Synthesis and Antimicrobial Activity Screening of Piperazines Bearing N,N′-Bis(1,3,4-thiadiazole) Moiety as Probable Enoyl-ACP Reductase Inhibitors

Molecules 2022, 27(12), 3698; https://doi.org/10.3390/molecules27123698
by Alaa Z. Omar 1,*, Najla A. Alshaye 2, Tawfik M. Mosa 1, Samir K. El-Sadany 1, Ezzat A. Hamed 1 and Mohamed A. El-Atawy 1,3,*
Reviewer 1:
Hadi Kargar
Reviewer 3: Anonymous
Molecules 2022, 27(12), 3698; https://doi.org/10.3390/molecules27123698
Submission received: 13 May 2022 / Revised: 29 May 2022 / Accepted: 29 May 2022 / Published: 9 June 2022
(This article belongs to the Special Issue Polysulfur- and Sulfur-Nitrogen Heterocycles II)

Round 1

Reviewer 1 Report

I have reviewed manuscript number": molecules-1746657, entitled “Synthesis and Antimicrobial Activity Screening of Piperazines Bearing N,N'-Bis(1,3,4-thiadiazole) Moiety as probable EnoylACP Reductase Inhibitors”. The authors prepared new N,N'-disubstituted piperazines conjugated with 1,3,4-thiadiazole and 1,2,4-triazole. They characterize the compounds by IR, NMR, and elemental analysis. They also explore the antimicrobial activity of the compounds. Overall, the manuscript is written and organized well. After check the whole manuscript, some problems can be seen.

  1. Why is the research important to do?
  2. What properties make the studied compounds peculiar?
  3. The authors must be added the following reference in the antimicrobial activity of the introduction section:

https://doi.org/10.17795/zjrms1010

  1. Authors should comment on the solubility nature of the synthetic compounds in the revised manuscript.
  2. Whether the synthetic molecules stable in solution? They should comment on the molecular stability in the solution phase.
  3. The authors must be added the following reference in the “Molecular Docking Studies” section.

https://doi.org/10.1016/j.molliq.2018.01.029

  1. Some “References” should be corrected based on the “Molecules” format.

For example No. 53-59.

  1. The English language of the manuscript should be carefully checked and some typos should be corrected.

After the authors correct all the above issues, this paper can be published after minor revision.

Author Response

Dear Reviewer,

I would like first to thank the Referee for his valuable and accurate comments.

Response to the Reviewer 1 comments

  1. Why is the research important to do?

 

This research added a number of new piperazines  to the library of organic chemistry.

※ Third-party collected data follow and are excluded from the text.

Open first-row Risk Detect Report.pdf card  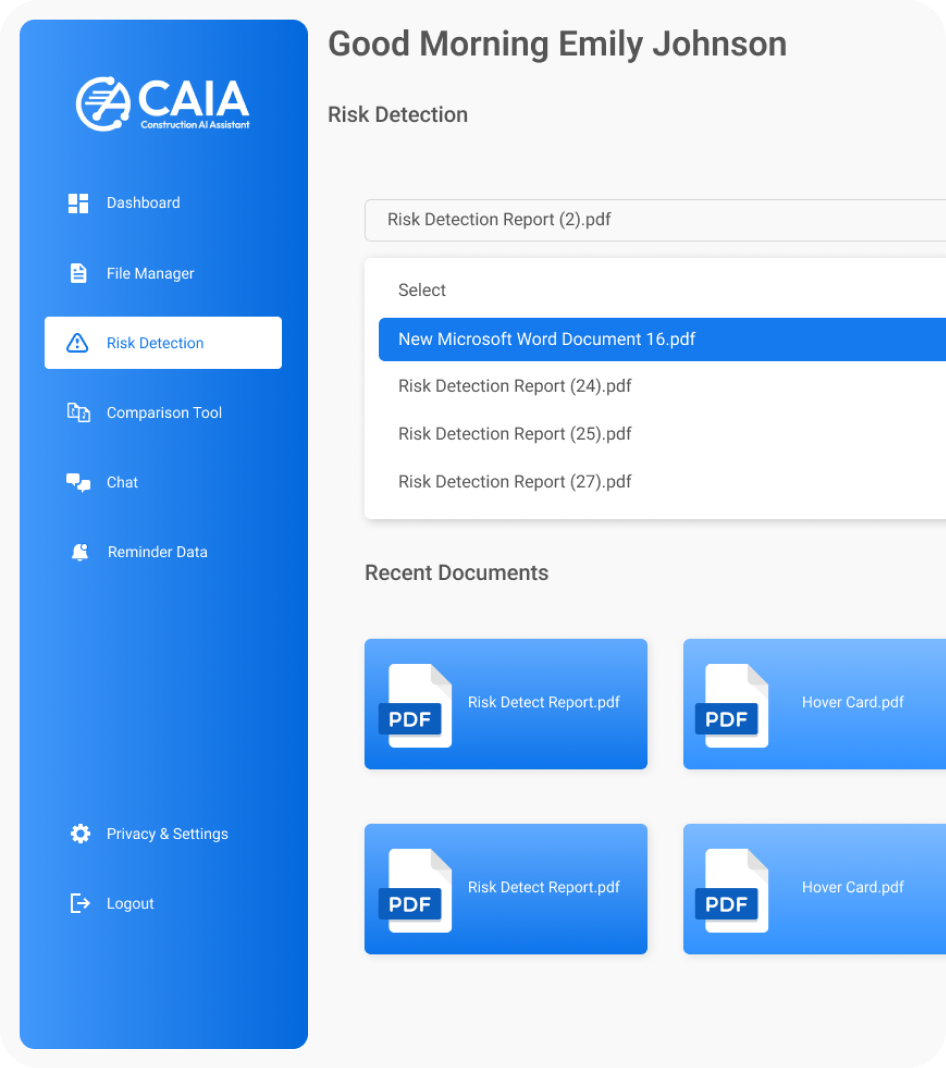505,704
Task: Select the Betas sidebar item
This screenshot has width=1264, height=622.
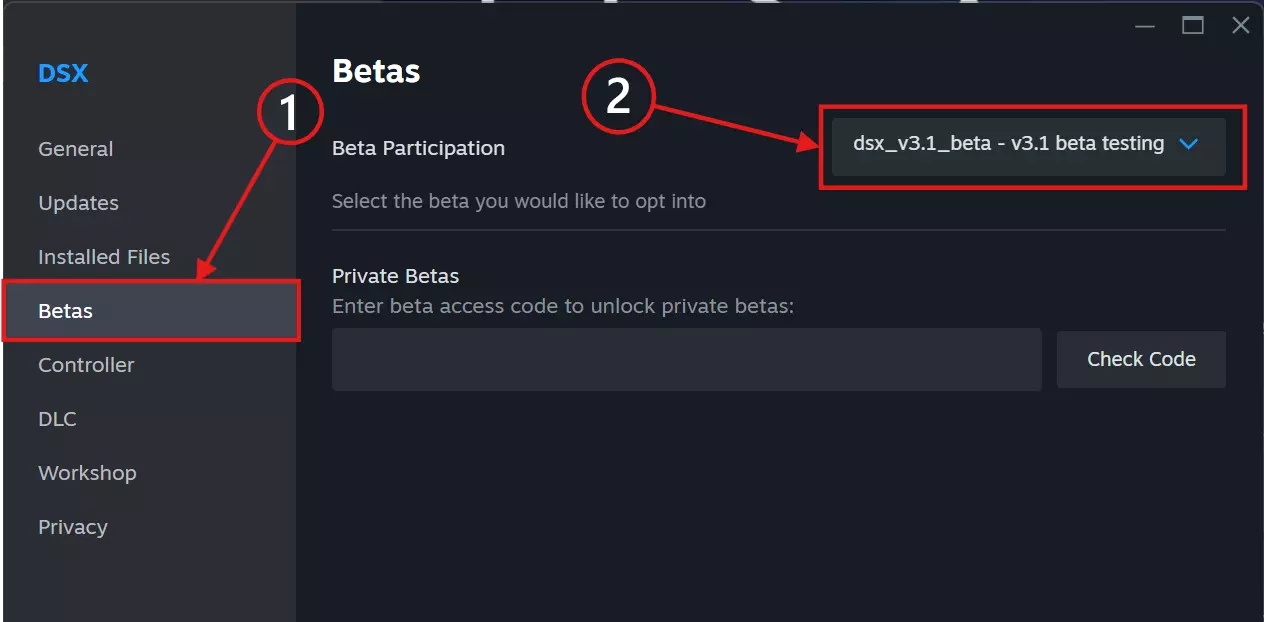Action: pyautogui.click(x=65, y=311)
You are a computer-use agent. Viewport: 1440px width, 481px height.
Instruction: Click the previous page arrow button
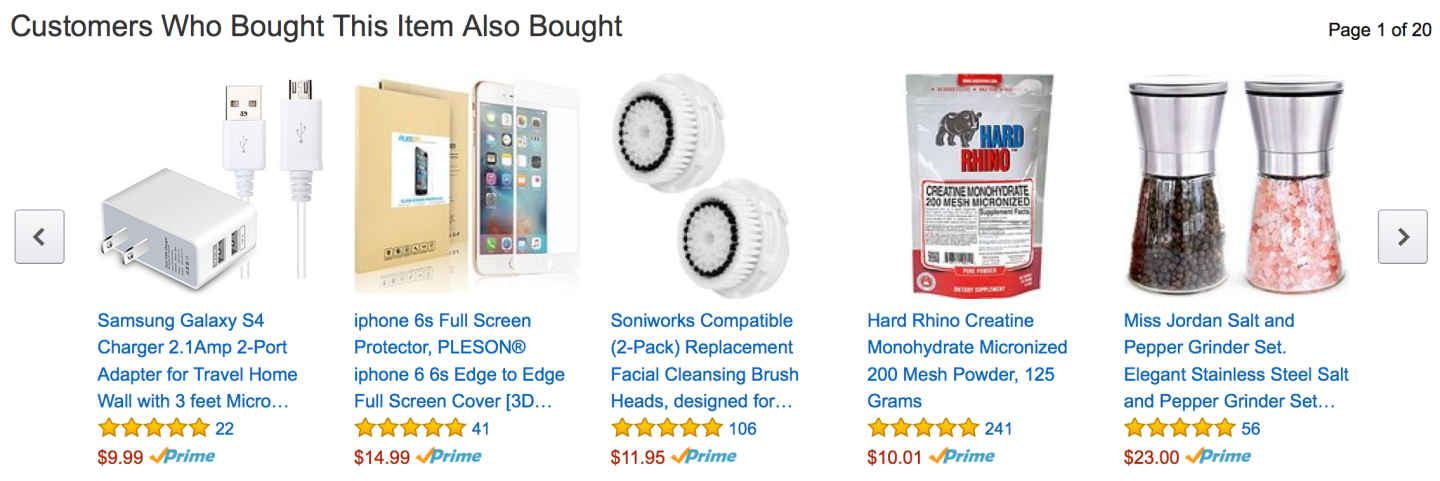(x=39, y=237)
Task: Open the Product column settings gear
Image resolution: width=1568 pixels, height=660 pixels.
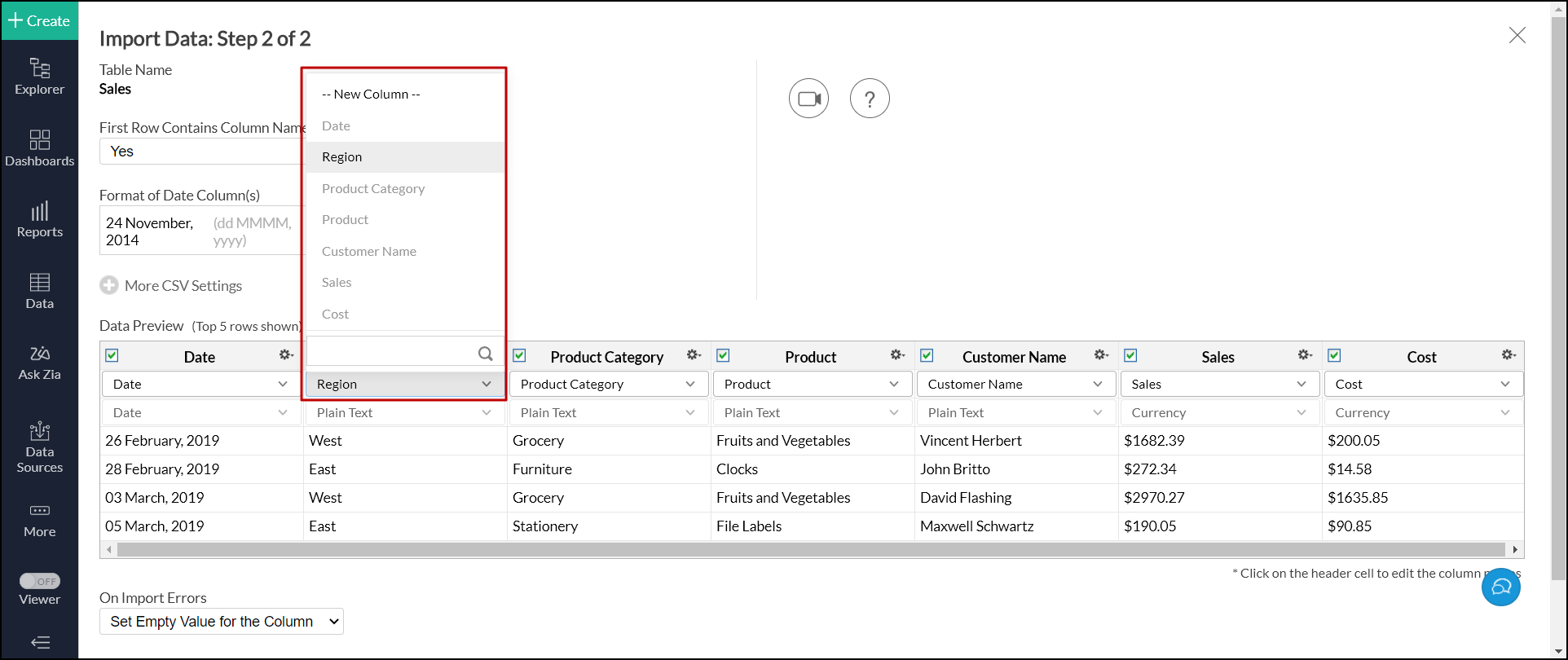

The synthesized compounds also demonstrated significant antibacterial activity.

 

  1. What properties make the studied compounds peculiar?

 

The ease of the synthetic approach (catalyst free methods)

 

  1. The authors must be added the following reference in the antimicrobial activity of the introduction section:

https://doi.org/10.17795/zjrms1010

It has been addressed

 

  1. Authors should comment on the solubility nature of the synthetic compounds in the revised manuscript.

It has been addressed

  1. Whether the synthetic molecules stable in solution? They should comment on the molecular stability in the solution phase.

 

It has been addressed

 

  1. The authors must be added the following reference in the “Molecular Docking Studies” section.

 

It has been addressed

https://doi.org/10.1016/j.molliq.2018.01.029

 

  1. Some “References” should be corrected based on the “Molecules” format.

For example No. 53-59.

Done

 

  1. The English language of the manuscript should be carefully checked, and some typos should be corrected.

 

Done

 

Author Response File: Author Response.docx

Reviewer 2 Report

I have reviewed the manuscript entitled " Synthesis and Antimicrobial Activity Screening of Piperazines Bearing N,N'-Bis(1,3,4-thiadiazole) Moiety as probable Enoyl-ACP Reductase Inhibitors." This work presents relevant information about the synthesis and identification by IR, NMR and elemental analysis of new N,N'-disubstituted piperazines conjugated with 1,3,4-thiadiazole and 1,2,4-triazole and their antimicrobial activity evaluation supported by docking analysis. The manuscript is attractive with promising findings; however, I suggest some changes before being accepted for publication.

Additional comments:

- In the sentence: “Piperazine derivatives have a wide range of biological activities [9-21]” Not many references are necessary to prove the evidence. I suggest removing some references in this sentence and others that are not necessary as there are many references throughout the manuscript.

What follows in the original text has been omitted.